AIM OF THE EXERCISE = Exclude pictures; retype the lines below from the line containing "Where should I" through the end of the records, both ends kept.

EXERCISE DATA =

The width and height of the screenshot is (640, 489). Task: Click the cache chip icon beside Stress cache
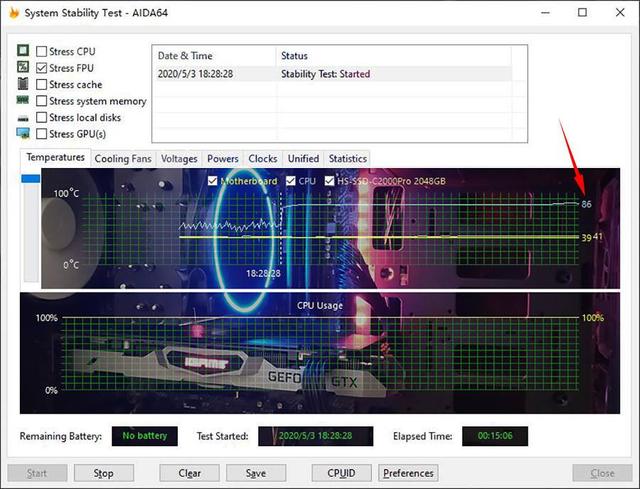pos(23,83)
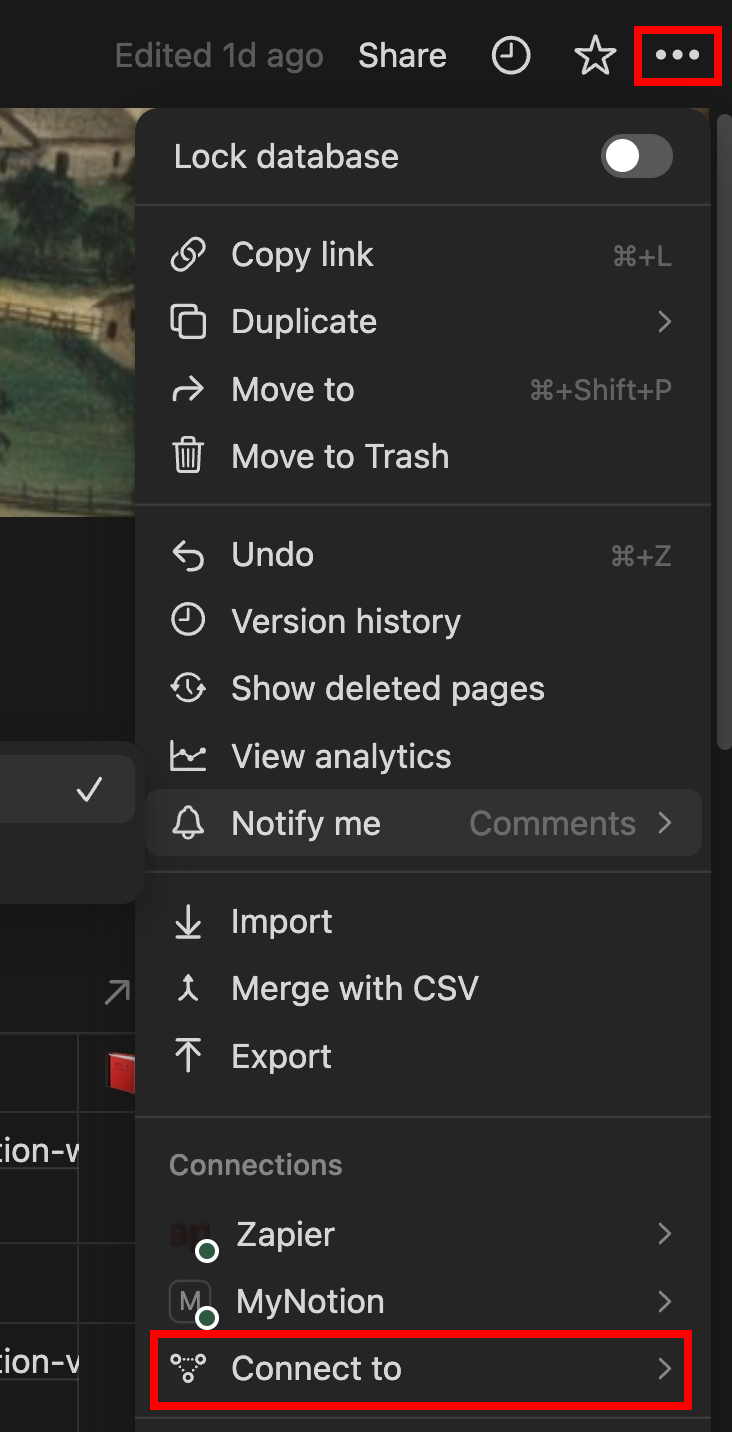Choose Show deleted pages menu item
Viewport: 732px width, 1432px height.
tap(387, 688)
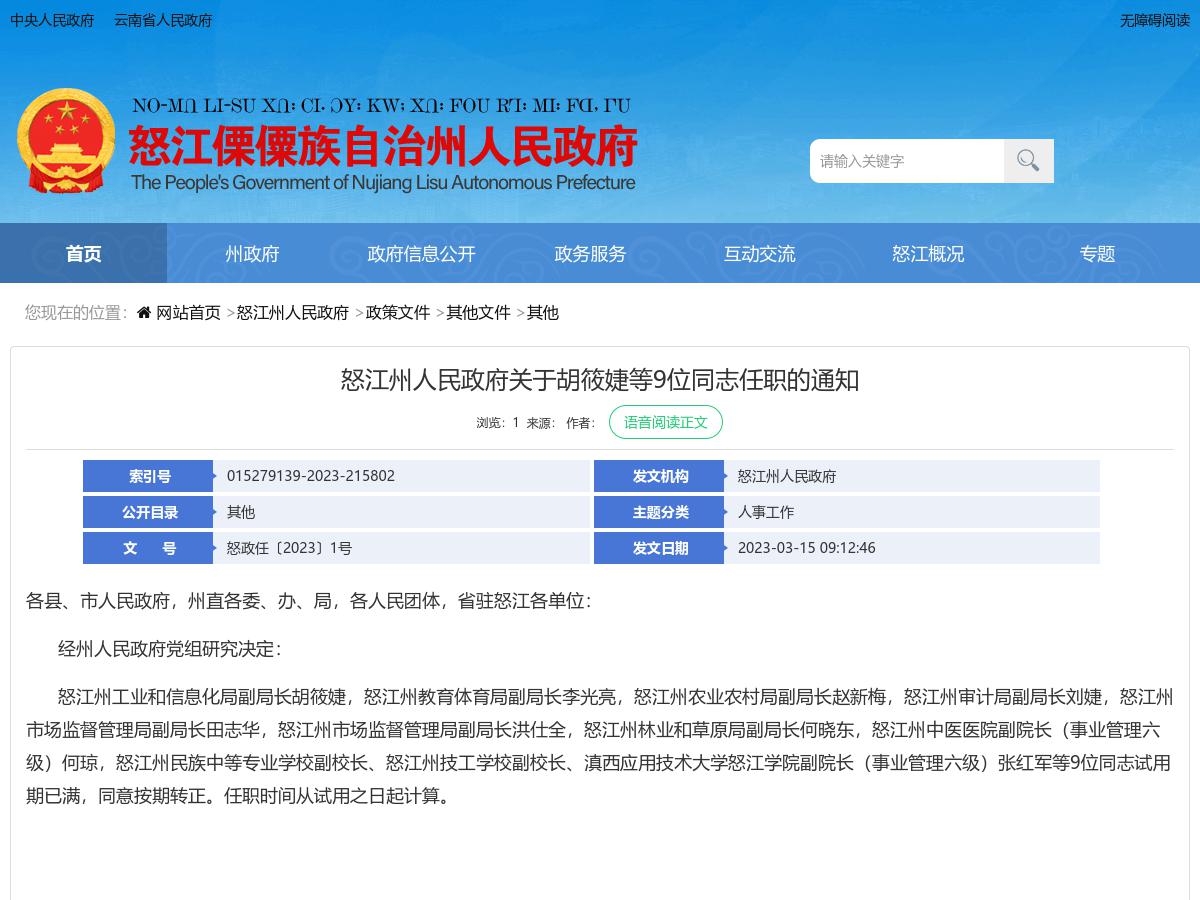1200x900 pixels.
Task: Switch to the 首页 navigation tab
Action: click(x=83, y=254)
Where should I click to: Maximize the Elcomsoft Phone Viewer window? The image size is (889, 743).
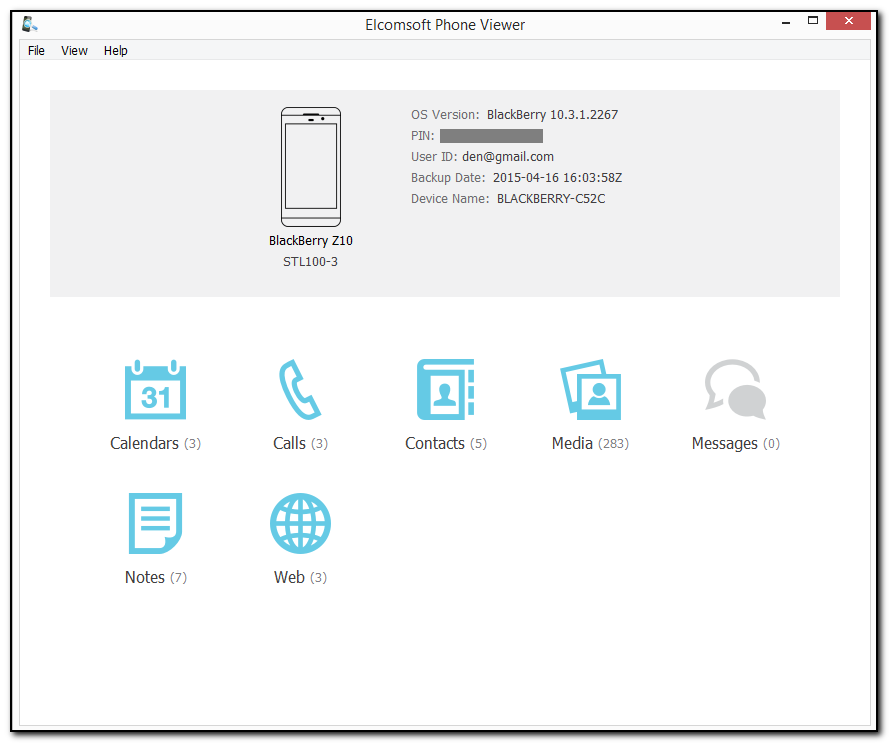click(813, 21)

RESULT =
Where should I click to: Maximize the Elcomsoft Phone Viewer window? The image size is (889, 743).
click(813, 21)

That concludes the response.